> [EXERCISE DETAILS] The answer is to be the data below, written out in full and exactly.

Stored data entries

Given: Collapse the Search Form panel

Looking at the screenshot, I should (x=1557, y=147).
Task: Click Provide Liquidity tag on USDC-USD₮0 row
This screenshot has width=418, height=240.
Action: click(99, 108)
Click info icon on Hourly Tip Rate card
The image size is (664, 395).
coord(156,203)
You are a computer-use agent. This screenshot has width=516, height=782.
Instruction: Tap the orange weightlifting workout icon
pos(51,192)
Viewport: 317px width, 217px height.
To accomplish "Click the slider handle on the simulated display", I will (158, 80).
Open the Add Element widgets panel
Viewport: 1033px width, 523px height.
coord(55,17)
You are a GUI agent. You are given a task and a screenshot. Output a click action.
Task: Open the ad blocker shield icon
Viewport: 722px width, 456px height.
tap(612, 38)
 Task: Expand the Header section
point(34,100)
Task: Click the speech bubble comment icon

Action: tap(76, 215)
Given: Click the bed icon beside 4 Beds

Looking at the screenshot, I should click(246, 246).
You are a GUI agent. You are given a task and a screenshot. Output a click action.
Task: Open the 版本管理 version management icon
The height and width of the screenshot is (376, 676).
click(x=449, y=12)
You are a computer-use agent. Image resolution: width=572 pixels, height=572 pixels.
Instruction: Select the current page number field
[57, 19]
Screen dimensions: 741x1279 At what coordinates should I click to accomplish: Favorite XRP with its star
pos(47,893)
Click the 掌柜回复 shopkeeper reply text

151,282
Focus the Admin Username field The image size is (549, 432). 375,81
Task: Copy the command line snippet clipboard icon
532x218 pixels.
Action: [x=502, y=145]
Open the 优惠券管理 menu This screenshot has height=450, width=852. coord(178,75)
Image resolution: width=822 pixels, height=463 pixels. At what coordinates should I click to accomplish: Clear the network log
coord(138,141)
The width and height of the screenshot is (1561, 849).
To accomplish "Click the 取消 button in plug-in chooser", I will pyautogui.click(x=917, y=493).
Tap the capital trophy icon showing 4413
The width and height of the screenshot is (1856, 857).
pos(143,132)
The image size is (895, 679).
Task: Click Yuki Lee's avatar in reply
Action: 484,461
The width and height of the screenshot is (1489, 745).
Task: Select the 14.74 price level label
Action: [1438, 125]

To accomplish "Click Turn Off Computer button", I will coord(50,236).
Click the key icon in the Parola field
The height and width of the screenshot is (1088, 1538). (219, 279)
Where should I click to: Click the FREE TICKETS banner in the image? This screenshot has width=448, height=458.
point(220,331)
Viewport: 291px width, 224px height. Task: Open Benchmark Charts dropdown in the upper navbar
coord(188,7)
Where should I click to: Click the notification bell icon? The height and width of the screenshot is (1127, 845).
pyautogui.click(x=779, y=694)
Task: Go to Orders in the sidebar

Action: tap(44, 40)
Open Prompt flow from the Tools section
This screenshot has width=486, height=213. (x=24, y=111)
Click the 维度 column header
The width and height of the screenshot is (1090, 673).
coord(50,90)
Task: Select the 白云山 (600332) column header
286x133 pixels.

> [TASK RESULT]
Given: Collapse the Search Form panel

Looking at the screenshot, I should (x=1557, y=147).
Task: Click Provide Liquidity tag on USDC-USD₮0 row
This screenshot has width=418, height=240.
Action: click(99, 108)
Click info icon on Hourly Tip Rate card
The image size is (664, 395).
coord(156,203)
You are a computer-use agent. This screenshot has width=516, height=782.
Instruction: Tap the orange weightlifting workout icon
pos(51,192)
Viewport: 317px width, 217px height.
To accomplish "Click the slider handle on the simulated display", I will (158, 80).
Open the Add Element widgets panel
Viewport: 1033px width, 523px height.
coord(55,17)
You are a GUI agent. You are given a task and a screenshot. Output a click action.
Task: Open the ad blocker shield icon
Viewport: 722px width, 456px height.
tap(612, 38)
 Task: Expand the Header section
point(34,100)
Task: Click the speech bubble comment icon

Action: tap(76, 215)
Given: Click the bed icon beside 4 Beds

Looking at the screenshot, I should click(246, 246).
You are a GUI agent. You are given a task and a screenshot. Output a click action.
Task: Open the 版本管理 version management icon
The height and width of the screenshot is (376, 676).
click(x=449, y=12)
You are a computer-use agent. Image resolution: width=572 pixels, height=572 pixels.
Instruction: Select the current page number field
[57, 19]
Screen dimensions: 741x1279 At what coordinates should I click to accomplish: Favorite XRP with its star
pos(47,893)
Click the 掌柜回复 shopkeeper reply text

151,282
Focus the Admin Username field The image size is (549, 432). 375,81
Task: Copy the command line snippet clipboard icon
532x218 pixels.
Action: [x=502, y=145]
Open the 优惠券管理 menu This screenshot has height=450, width=852. coord(178,75)
Image resolution: width=822 pixels, height=463 pixels. At what coordinates should I click to accomplish: Clear the network log
coord(138,141)
The width and height of the screenshot is (1561, 849).
To accomplish "Click the 取消 button in plug-in chooser", I will pyautogui.click(x=917, y=493).
Tap the capital trophy icon showing 4413
The width and height of the screenshot is (1856, 857).
pos(143,132)
The image size is (895, 679).
Task: Click Yuki Lee's avatar in reply
Action: 484,461
The width and height of the screenshot is (1489, 745).
Task: Select the 14.74 price level label
Action: [1438, 125]

To accomplish "Click Turn Off Computer button", I will coord(50,236).
Click the key icon in the Parola field
The height and width of the screenshot is (1088, 1538). (219, 279)
Where should I click to: Click the FREE TICKETS banner in the image? This screenshot has width=448, height=458.
point(220,331)
Viewport: 291px width, 224px height. Task: Open Benchmark Charts dropdown in the upper navbar
coord(188,7)
Where should I click to: Click the notification bell icon? The height and width of the screenshot is (1127, 845).
pyautogui.click(x=779, y=694)
Task: Go to Orders in the sidebar

Action: tap(44, 40)
Open Prompt flow from the Tools section
This screenshot has width=486, height=213. (x=24, y=111)
Click the 维度 column header
The width and height of the screenshot is (1090, 673).
coord(50,90)
Task: Select the 白云山 (600332) column header
286x133 pixels.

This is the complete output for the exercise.